If you have symptoms that suggest oral cancer, the doctor or dentist checks your mouth and throat for red or white patches, lumps, swelling, or other problems. This exam includes looking carefully at the roof of the mouth, back of the throat, and insides of the cheeks and lips. The doctor or dentist also gently pulls out your tongue so it can be checked on the sides and underneath. The floor of your mouth and lymph nodes in your neck also are checked.

If an exam shows an abnormal area, a small sample of tissue may be removed. Removing tissue to look for cancer cells is called a biopsy. Usually, a biopsy is done with local anesthesia. Sometimes, it is done under general anesthesia. A pathologist then looks at the tissue under a microscope to check for cancer cells. A biopsy is the only sure way to know if the abnormal area is cancerous.

If you need a biopsy, you may want to ask the doctor or dentist some of the following questions:

  • Why do I need a biopsy?

  • How much tissue do you expect to remove?

  • How long will it take? Will I be awake? Will it hurt?

  • How soon will I know the results?

  • Are there any risks? What are the chances of infection or bleeding after the biopsy?

  • How should I care for the biopsy site afterward? How long will it take to heal?

  • Will I be able to eat and drink normally after the biopsy?

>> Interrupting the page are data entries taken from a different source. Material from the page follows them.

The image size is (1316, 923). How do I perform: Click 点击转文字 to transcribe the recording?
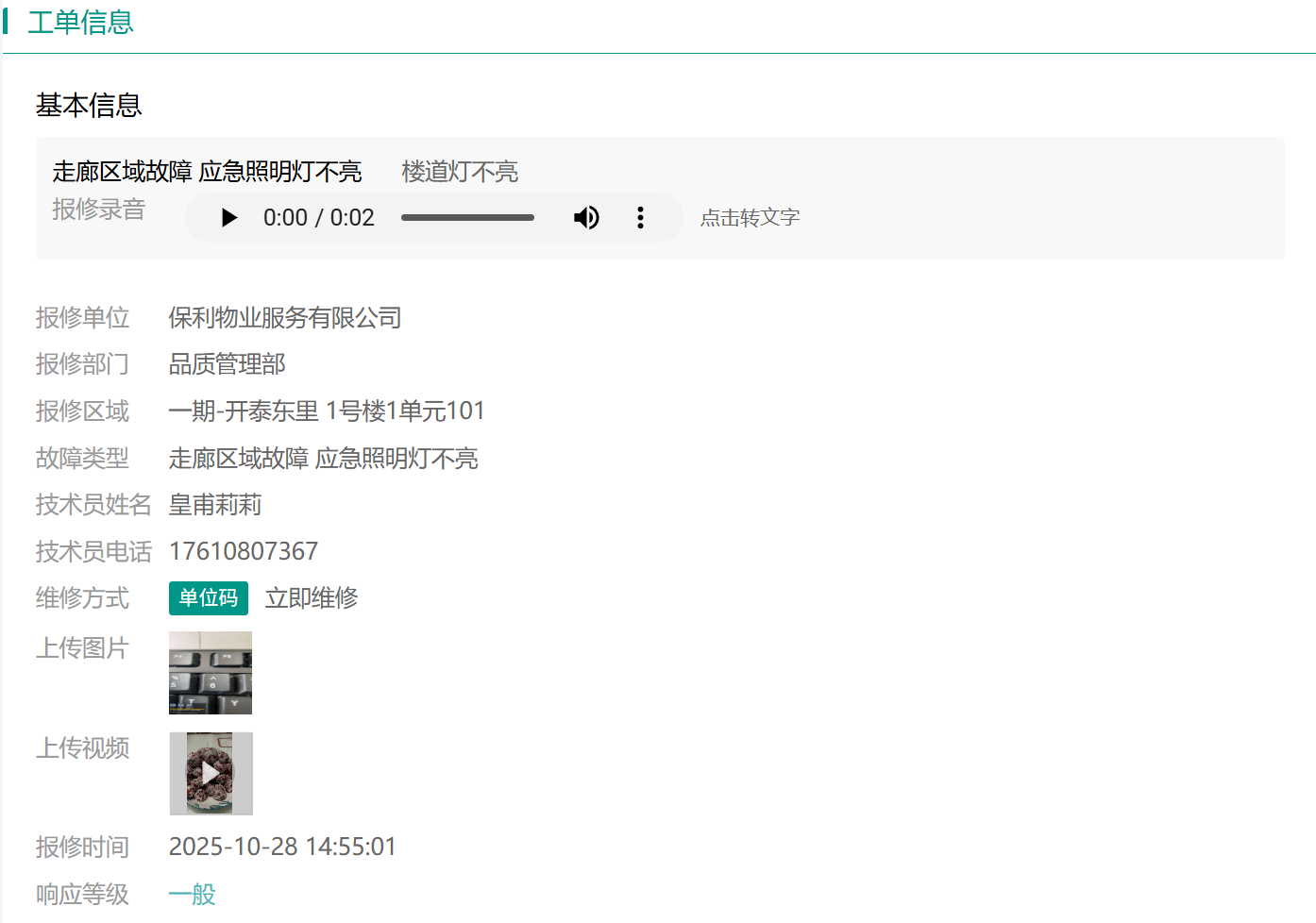pos(749,217)
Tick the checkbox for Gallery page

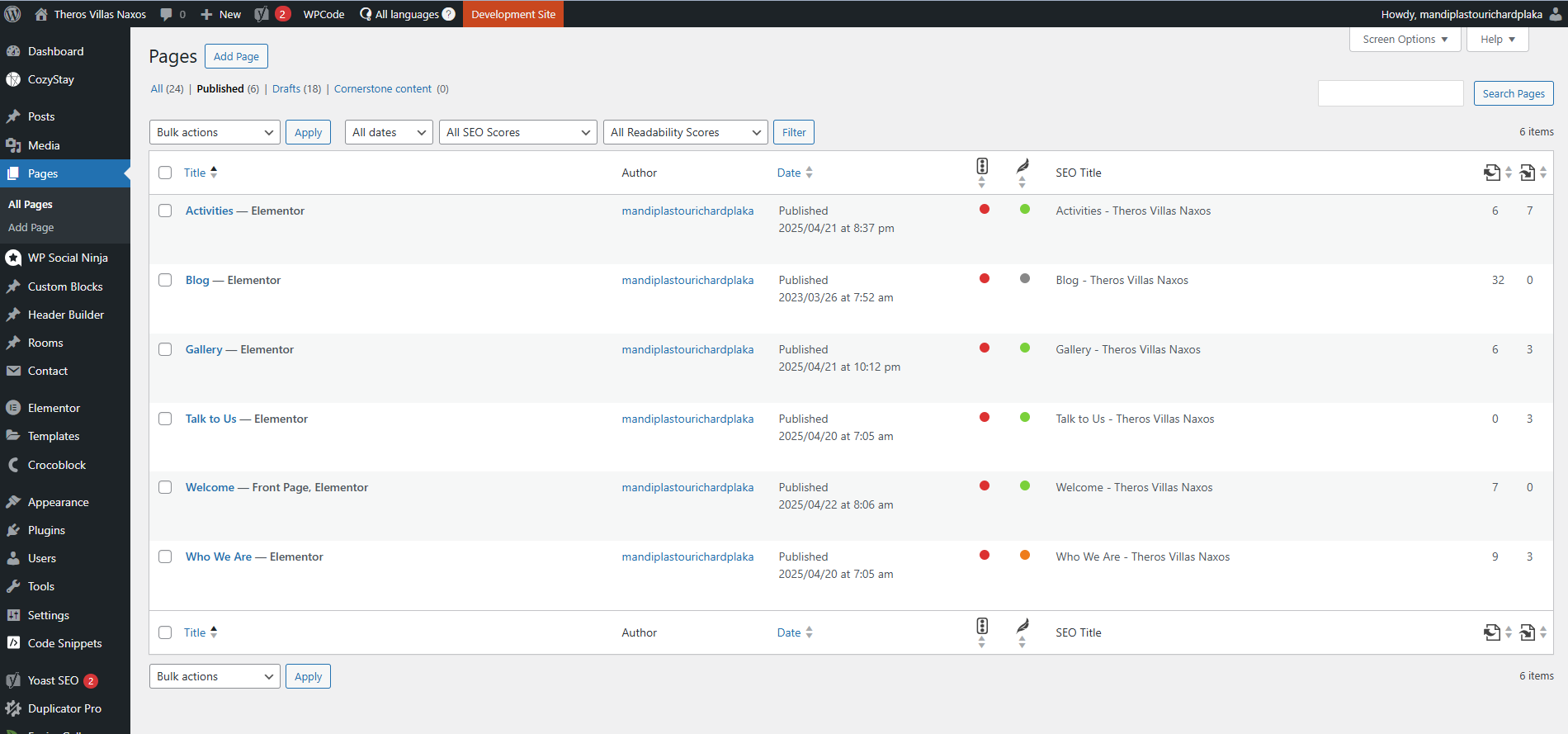pos(165,349)
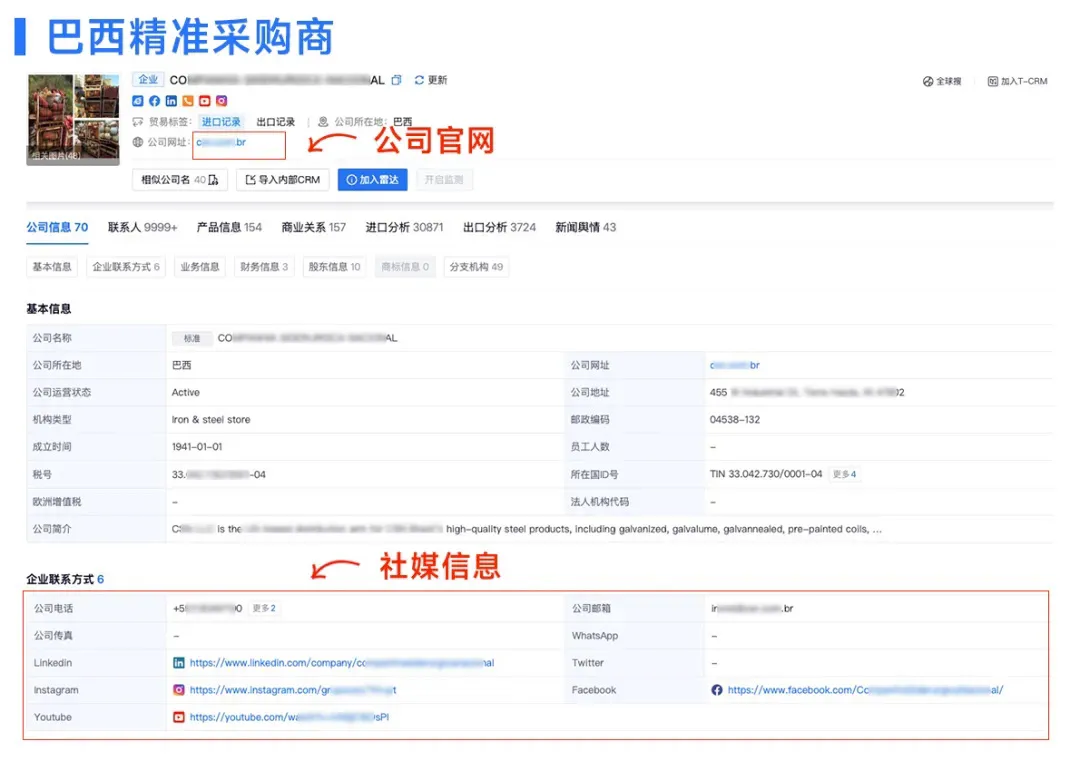Switch to the 联系人 9999+ tab
Screen dimensions: 1080x761
click(141, 227)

  • If I do have cancer, who will talk with me about treatment? When?
Return to Oral Cancer

See what others are saying

Comment from: WakeForestPatient, 45-54 Male (Patient) Published: September 15

I noticed a sore on the side of my inside cheek. It was painful while chewing. I went to my general physician and was referred to an oral cancer specialist. It was diagnosed as squamous cell carcinoma. Surgery involved removing that section of inner cheek, replacing it with skin from my wrist, removal and testing of lymph nodes along the neck. It was pretty significant surgery. I don't drink or smoke, but a number of doctors and dentists have told me that use of Listerine could have caused it because of the high alcohol content. If you notice any sores on your tongue or in your mouth, get to a doctor as soon as possible and demand a biopsy. Oral cancer is a very dangerous cancer because it can spread to other parts of your body and through your lymph system. Do not play around with this. Yes, it's scary, but, when caught early, it can be stopped. Go to the doctor!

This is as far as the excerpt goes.